Mais tout ceci ne vous en dit pas plus sur le contenu de ce premier LP, ce Cactides à la pochette cryptique et au contenu ne l’étant pas moins. Précisons d’emblée que le trio a choisi la voie de l’instrumental, ce qui aura le don de faire le tri dans les lecteurs potentiels de cette chronique. Une fois cette mise au point faite, essayons de délimiter le terrain couvert, ce qui n’est pas chose facile.
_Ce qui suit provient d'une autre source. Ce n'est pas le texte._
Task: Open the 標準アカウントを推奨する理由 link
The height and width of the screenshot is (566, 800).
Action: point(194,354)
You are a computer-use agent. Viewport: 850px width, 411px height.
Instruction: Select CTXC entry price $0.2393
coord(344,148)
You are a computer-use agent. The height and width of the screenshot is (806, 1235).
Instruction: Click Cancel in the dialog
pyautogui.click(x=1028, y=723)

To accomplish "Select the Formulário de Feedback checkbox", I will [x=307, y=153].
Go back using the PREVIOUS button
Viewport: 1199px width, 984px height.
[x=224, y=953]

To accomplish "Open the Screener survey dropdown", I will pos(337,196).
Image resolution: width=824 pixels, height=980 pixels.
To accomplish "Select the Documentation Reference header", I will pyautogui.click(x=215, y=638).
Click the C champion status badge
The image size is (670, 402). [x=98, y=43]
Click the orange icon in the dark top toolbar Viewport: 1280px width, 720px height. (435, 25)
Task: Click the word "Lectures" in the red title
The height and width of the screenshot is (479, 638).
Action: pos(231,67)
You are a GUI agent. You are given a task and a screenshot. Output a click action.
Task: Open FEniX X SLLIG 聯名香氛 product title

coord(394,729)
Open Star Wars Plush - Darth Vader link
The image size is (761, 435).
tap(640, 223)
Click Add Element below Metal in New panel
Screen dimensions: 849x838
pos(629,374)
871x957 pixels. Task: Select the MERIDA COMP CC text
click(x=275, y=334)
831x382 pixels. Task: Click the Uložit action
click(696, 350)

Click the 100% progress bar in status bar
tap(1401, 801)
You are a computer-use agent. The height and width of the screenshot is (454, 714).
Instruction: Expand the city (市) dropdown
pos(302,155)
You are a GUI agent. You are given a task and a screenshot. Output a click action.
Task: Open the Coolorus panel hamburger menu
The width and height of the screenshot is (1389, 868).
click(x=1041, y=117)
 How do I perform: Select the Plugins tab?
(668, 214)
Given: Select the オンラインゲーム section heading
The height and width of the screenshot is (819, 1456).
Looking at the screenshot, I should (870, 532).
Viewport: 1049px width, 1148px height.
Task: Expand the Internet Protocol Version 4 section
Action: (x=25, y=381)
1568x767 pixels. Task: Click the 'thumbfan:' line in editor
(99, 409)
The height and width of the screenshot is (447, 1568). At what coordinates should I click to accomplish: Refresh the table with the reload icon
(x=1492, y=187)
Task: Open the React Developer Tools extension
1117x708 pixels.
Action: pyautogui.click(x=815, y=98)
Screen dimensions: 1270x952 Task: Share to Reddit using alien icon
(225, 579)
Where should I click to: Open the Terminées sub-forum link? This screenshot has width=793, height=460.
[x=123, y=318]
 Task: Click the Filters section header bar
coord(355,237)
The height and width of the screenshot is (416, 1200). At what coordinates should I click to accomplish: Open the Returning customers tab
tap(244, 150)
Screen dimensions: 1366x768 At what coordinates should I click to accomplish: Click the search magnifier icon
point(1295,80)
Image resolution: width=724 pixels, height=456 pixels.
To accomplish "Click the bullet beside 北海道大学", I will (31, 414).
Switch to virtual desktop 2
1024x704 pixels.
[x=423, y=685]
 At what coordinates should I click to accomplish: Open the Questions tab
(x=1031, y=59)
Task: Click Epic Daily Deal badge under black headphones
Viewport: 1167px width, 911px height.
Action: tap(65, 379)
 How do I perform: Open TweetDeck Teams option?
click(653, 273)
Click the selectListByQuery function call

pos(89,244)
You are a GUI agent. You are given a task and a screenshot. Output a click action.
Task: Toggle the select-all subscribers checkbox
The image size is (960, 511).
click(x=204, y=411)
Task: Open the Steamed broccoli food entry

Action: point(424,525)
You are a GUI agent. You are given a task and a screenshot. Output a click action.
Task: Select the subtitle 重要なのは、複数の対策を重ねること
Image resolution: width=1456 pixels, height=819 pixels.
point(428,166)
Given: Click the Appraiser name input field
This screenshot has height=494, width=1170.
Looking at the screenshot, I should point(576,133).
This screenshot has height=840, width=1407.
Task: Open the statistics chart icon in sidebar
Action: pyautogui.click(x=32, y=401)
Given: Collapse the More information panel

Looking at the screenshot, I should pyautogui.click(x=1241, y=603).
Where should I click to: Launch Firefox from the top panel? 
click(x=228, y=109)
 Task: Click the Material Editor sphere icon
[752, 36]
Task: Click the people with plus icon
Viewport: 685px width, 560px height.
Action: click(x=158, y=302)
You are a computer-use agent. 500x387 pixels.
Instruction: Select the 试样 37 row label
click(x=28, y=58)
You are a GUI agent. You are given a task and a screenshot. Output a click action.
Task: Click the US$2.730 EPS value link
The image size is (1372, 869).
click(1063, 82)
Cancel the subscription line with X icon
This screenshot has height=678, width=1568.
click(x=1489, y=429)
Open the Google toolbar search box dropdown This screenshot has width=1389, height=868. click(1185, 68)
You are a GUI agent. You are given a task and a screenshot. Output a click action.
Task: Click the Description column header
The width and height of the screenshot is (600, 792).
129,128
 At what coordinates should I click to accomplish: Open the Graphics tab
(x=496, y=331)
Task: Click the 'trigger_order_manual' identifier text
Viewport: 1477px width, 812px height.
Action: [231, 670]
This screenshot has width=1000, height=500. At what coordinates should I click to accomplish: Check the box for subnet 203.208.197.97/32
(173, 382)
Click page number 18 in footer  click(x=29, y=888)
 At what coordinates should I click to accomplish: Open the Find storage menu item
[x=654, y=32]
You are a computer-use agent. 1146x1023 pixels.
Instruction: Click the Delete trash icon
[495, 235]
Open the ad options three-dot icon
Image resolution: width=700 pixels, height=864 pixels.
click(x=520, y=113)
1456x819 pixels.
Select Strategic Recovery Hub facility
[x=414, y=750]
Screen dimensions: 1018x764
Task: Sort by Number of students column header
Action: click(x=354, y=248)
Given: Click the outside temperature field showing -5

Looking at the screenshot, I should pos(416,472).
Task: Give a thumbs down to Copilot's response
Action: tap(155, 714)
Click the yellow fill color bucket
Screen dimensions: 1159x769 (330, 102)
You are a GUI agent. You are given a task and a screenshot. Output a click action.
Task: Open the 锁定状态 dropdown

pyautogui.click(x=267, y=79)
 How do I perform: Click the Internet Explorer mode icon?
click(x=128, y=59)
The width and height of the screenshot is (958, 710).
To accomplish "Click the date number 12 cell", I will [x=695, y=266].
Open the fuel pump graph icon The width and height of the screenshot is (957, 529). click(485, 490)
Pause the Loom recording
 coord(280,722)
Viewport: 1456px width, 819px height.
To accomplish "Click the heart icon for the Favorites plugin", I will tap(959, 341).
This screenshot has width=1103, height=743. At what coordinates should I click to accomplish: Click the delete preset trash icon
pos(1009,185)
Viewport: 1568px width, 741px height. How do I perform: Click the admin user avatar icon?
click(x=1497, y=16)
Cactides est un genre de cocktail relevé au jus de cactus, un gigantesque shaker dans lequel vous pouvez verser tous les ingrédients que vous le souhaitez, Zappa, Beefheart, John Zorn évidemment, mais aussi BADBADNOTGOOD, pas mal de poulains de l’écurie Ipecac, des représentants de la scène Death européenne branque comme les DISHARMONIC ORCHESTRA ou PUNGENT STENCH, PEROPERO, ZEUS, Ornette Coleman dans ses jours pairs, un zeste du progressif dadaïste allemand des années 70, CAN, la scène Jazz française de la même époque, mais aussi pas mal de Metal, d’extrême, libre, affranchi de toute contrainte de logique mais pas encore perméable à la folie de déconstruction la plus abstraite, et qui cherche quand même une queue et une tête à l’animal étrange et monstrueux qu’il a créé sur une table d’opération montée à la hâte dans une vieille clinique abandonnée. On connaît déjà le talent des trois olibrius pris séparément dans leurs projets respectifs, leur capacité de sauter du coq au mammouth sans donner l’impression de faire un effort ou d’avoir besoin d’un escabeau, mais une fois réunis, les trois extraordinaires musiciens sont parfaitement en osmose, et nous offrent un disque unique, qui est et laisse sans voix, mais qui pourrait être dominé par celle de Mike Patton par intermittence. Du cohérent qui reste free, du Jazz qui connaît le Doom, le Sludge, le Death, le Grind, qui cite PAINKILLER et MR BUNGLE, et qui n’hésite pas à allonger le timing comme le café pour ne pas rester trop nerveux pendant les séances.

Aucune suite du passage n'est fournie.